La nomina di Kamil al-Tayeb Idris, ex direttore generale dell’Organizzazione Mondiale della Proprietà Intellettuale, è stata accolta con favore da organizzazioni internazionali come l’Unione Africana e le Nazioni Unite, che la considerano un passo verso la restaurazione dell’ordine costituzionale e la formazione di un governo inclusivo . Tuttavia, la situazione sul campo rimane critica: le RSF controllano ancora ampie aree del Darfur e hanno annunciato la creazione di un governo parallelo, il “Governo di Pace e Unità”, con Hemedti alla guida di un Consiglio Presidenziale.

Secondo l’Ufficio delle Nazioni Unite per il Coordinamento degli Affari Umanitari (OCHA), oltre 30 milioni di persone necessitano di assistenza umanitaria in Sudan, con circa 25 milioni che affrontano una grave insicurezza alimentare . La guerra ha causato la morte di oltre 150.000 persone e lo sfollamento di circa 12 milioni, rendendo la crisi dei rifugiati sudanesi la più grande nella storia africana .

Le infrastrutture del paese sono state devastate: l’80% degli ospedali è fuori servizio, la produzione petrolifera si è dimezzata e la capitale Khartoum è in gran parte in rovina, con gravi carenze di acqua, elettricità e servizi sanitari

La distruzione delle infrastrutture sanitarie ha favorito la diffusione di epidemie. Un recente focolaio di colera ha causato oltre 170 morti e più di 2.500 infezioni in una sola settimana, colpendo principalmente Khartoum e Omdurman . Nel campo profughi di Zamzam, nel Darfur, si registra la morte di un bambino ogni due ore a causa della malnutrizione acuta.

Le RSF e le milizie alleate sono accusate di gravi crimini contro l’umanità, in particolare contro l’etnia Masalit nel Darfur occidentale.

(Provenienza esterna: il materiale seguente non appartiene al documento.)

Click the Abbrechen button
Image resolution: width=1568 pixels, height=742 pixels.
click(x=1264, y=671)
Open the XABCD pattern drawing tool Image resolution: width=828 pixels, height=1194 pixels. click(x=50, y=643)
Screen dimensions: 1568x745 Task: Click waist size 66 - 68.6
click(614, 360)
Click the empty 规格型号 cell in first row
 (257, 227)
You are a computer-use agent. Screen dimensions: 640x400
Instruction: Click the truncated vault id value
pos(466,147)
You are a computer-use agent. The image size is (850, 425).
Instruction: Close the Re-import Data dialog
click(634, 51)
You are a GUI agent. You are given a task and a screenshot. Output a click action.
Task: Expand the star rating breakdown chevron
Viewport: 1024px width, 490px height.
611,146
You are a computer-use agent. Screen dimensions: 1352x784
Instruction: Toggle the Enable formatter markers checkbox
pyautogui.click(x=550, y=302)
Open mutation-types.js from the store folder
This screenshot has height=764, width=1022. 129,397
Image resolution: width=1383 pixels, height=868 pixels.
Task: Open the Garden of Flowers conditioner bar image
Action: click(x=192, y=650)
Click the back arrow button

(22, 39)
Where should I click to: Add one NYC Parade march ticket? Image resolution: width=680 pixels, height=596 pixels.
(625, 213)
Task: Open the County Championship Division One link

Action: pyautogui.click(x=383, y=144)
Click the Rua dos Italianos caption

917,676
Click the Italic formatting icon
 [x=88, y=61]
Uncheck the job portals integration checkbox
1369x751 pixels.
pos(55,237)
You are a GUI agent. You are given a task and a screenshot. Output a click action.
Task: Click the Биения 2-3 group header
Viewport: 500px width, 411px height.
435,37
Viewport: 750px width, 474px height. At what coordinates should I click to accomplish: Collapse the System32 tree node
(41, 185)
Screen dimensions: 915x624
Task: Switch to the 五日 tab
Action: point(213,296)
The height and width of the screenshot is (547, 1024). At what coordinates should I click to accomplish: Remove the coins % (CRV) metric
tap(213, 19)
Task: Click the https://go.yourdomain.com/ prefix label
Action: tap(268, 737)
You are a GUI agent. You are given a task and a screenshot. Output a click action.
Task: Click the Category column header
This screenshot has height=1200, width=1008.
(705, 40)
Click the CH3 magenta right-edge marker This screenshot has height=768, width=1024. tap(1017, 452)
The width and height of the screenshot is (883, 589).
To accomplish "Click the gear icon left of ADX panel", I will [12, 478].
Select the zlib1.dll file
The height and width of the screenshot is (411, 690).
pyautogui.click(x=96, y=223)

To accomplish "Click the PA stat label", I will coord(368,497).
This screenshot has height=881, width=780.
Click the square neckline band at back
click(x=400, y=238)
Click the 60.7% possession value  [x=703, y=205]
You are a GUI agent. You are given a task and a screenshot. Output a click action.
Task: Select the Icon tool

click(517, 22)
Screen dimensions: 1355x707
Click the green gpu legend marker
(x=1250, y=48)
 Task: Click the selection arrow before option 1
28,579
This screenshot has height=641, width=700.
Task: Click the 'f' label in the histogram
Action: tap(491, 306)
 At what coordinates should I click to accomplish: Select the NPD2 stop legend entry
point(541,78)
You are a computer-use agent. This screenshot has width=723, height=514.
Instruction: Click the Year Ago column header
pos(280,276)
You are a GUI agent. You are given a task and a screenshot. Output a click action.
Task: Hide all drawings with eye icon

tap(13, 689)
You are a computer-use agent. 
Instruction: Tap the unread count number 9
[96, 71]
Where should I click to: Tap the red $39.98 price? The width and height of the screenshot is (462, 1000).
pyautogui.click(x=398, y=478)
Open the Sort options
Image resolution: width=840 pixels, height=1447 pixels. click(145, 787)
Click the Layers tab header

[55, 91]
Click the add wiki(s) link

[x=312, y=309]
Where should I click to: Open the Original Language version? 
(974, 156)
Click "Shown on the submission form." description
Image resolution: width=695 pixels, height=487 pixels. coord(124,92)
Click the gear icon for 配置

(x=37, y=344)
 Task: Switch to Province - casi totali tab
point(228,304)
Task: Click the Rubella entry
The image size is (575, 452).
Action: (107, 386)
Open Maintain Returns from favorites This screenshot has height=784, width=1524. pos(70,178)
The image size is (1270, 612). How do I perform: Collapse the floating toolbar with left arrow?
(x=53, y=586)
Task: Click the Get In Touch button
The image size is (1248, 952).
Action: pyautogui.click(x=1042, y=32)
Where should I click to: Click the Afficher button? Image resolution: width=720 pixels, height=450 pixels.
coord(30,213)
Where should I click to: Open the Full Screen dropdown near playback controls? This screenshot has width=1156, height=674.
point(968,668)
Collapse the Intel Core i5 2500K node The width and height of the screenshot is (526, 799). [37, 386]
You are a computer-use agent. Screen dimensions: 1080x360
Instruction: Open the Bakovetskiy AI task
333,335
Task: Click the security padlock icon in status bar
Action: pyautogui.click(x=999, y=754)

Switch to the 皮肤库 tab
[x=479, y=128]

Human Rights Watch ha documentato episodi di pulizia etnica, con attacchi sistematici a civili, esecuzioni sommarie e distruzione di interi quartieri . Nel solo 2023, si stima che tra 10.000 e 15.000 persone siano state uccise a El Geneina. Inoltre, le RSF hanno attaccato campi profughi come quelli di Zamzam e Abu Shouk, causando centinaia di morti e trasformando questi luoghi di rifugio in basi militari.

Entrambe le fazioni in conflitto ostacolano l’accesso degli aiuti umanitari. Le RSF impongono restrizioni nelle aree sotto il loro controllo, mentre l’esercito sudanese ha introdotto regolamenti che limitano le attività delle organizzazioni umanitarie, come l’obbligo di registrazione presso la Commissione per gli Affari Umanitari (HAC), considerata da molti un braccio dell’intelligence militare.

La comunità internazionale è stata criticata per la sua risposta inadeguata. Molti impegni finanziari promessi non si sono concretizzati, e l’assistenza umanitaria è stata gravemente sottofinanziata. Organizzazioni come l’UNICEF e l’IRC hanno lanciato appelli urgenti per aumentare i fondi e rimuovere gli ostacoli all’accesso degli aiuti. 

La crisi in Sudan rappresenta una catastrofe umanitaria di proporzioni storiche. È imperativo che la comunità internazionale intensifichi gli sforzi diplomatici per porre fine al conflitto, garantisca l’accesso sicuro e senza ostacoli agli aiuti umanitari e affronti le gravi violazioni dei diritti umani documentate. Senza un intervento deciso e coordinato, milioni di vite rimarranno in pericolo e la stabilità della regione sarà ulteriormente compromessa.